Guest More than 1 year ago
This is definitely like the White Oleandor for a younger generation. Just as good, but with different characters in the same situation. The ultimate search-for-self story has just surfaced in a girl named Echo. Echo, of course, is having a major case of teen angst. Her beautiful mother seems as close to perfect as you can get, and she feels as if her dad doesn't pay any attention to her. When her dad becomes really sick, she feels more isolated than she ever has. She realizes that she will never be as beautiful as her mother... or as artistic as her father, so she turns into a different person. Basement dances and her newfound green hair make her truly something else. One night, on the beach, she sees a strange and exciting boy sitting on the boarded up lifeguard station. He ends up saving her life, and Echo goes back to visit him every night. He never talks, but she likes him anyway. On one of these visits, they part ways in hopes of meeting again, where he will be ready to love her. After the first chapter, a variety of small stories intertwine that all work into Echo's life, from the meeting of her parents to the many different lovers that she has had. Sometimes, they don't even say her name, but you know it's her that the author is talking about. The writing is truly beautiful, told in spurts of prose and clear descriptions. It almost sounds science fiction, but everything is told truly with an element of poetry. During her many 'adventures', Echo meets a lot of new people with their own stories and different pasts, giving you a better understanding of each person. Every story ultimately leads up to the ending, where the rest of her life lays. This book may be short and quick, but it brings out the best of this author. From a beautiful and eyecatching beginning to a beautiful and thoughtful ending, this is a story you don't want to miss out on.
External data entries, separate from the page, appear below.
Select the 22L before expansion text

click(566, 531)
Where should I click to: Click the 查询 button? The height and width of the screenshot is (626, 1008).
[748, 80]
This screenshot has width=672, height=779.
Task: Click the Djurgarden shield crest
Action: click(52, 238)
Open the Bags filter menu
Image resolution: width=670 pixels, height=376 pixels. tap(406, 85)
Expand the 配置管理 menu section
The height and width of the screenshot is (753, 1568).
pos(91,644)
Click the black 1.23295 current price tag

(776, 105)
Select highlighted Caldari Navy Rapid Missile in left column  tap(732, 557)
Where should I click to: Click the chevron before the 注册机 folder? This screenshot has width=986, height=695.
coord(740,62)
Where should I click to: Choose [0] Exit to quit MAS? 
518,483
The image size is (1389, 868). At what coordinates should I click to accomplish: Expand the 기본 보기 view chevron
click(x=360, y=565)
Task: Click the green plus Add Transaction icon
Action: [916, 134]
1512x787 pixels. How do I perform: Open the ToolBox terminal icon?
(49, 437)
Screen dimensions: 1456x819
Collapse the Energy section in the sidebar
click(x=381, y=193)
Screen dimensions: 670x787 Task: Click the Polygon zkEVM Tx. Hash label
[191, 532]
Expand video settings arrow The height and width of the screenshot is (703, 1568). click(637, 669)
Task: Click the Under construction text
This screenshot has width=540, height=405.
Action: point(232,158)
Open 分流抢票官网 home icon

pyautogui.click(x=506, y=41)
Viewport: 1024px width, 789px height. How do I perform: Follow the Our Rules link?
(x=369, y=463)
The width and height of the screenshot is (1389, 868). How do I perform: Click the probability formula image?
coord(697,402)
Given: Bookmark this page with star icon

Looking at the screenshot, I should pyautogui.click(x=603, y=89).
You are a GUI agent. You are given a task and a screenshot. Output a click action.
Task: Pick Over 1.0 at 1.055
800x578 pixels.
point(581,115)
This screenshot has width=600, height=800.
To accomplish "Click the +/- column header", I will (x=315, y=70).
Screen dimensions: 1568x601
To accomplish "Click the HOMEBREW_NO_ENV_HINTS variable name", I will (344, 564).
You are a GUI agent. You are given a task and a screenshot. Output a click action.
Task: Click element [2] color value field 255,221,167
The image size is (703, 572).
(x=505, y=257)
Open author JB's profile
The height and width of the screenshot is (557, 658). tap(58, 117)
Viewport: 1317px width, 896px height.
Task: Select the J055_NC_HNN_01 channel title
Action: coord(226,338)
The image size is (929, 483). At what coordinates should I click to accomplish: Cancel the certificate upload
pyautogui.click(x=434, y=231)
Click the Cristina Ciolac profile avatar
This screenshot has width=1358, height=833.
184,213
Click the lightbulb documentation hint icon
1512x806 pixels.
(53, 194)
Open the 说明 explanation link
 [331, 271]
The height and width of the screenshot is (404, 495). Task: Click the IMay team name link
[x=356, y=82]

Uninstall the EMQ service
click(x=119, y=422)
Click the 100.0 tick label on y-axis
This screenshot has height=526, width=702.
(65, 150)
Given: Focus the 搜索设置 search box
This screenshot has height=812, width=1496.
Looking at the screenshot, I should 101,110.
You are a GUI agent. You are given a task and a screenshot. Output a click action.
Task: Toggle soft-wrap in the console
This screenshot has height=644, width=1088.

Jaleh Sadravi More than 1 year ago
I first read this book when I was 11 and while it does have adult themes i read it through a pre teens eyes. I read this book again when i was 18 and i was able to understand it a lot more. Its a beautiful story and it would be sad if you stopped your daughters from reading it because of your desire to shelter them. I would compare this author's work to Judy Blume, writing novels for girls who want to read more adult books, for girls whose mothers who are afraid to let their daughters grow up.
Lexee Hill More than 1 year ago
beautiful, unique, and captivating. a story to read over and over!
Darrol on LibraryThing More than 1 year ago
Well written, but with too much adolescent female angst. I am too old and the wrong gender.
mcgarry on LibraryThing More than 1 year ago
Year 11 & 12: Echo is caught at the crossroads of a physical world full of hope and despair and the realm of the supernatural, where young men have wings and skeletons speak. On the way, she is graced by angels and fairies and haunted by ghosts, psychopomps, and vampires. But as Echo falls under the spell of demons who threaten to destroy her, she must ultimately look within to find the strength to survive.Through shifting points of view, Francesca Lia Block weaves pure magic into this deftly constructed tale -- a novel told in the form of linked stories. One girl's life emerges from a tapestry of voices, lives, and loves -- lost and found -- that deliver her finally to herself, triumphant, ever-changing.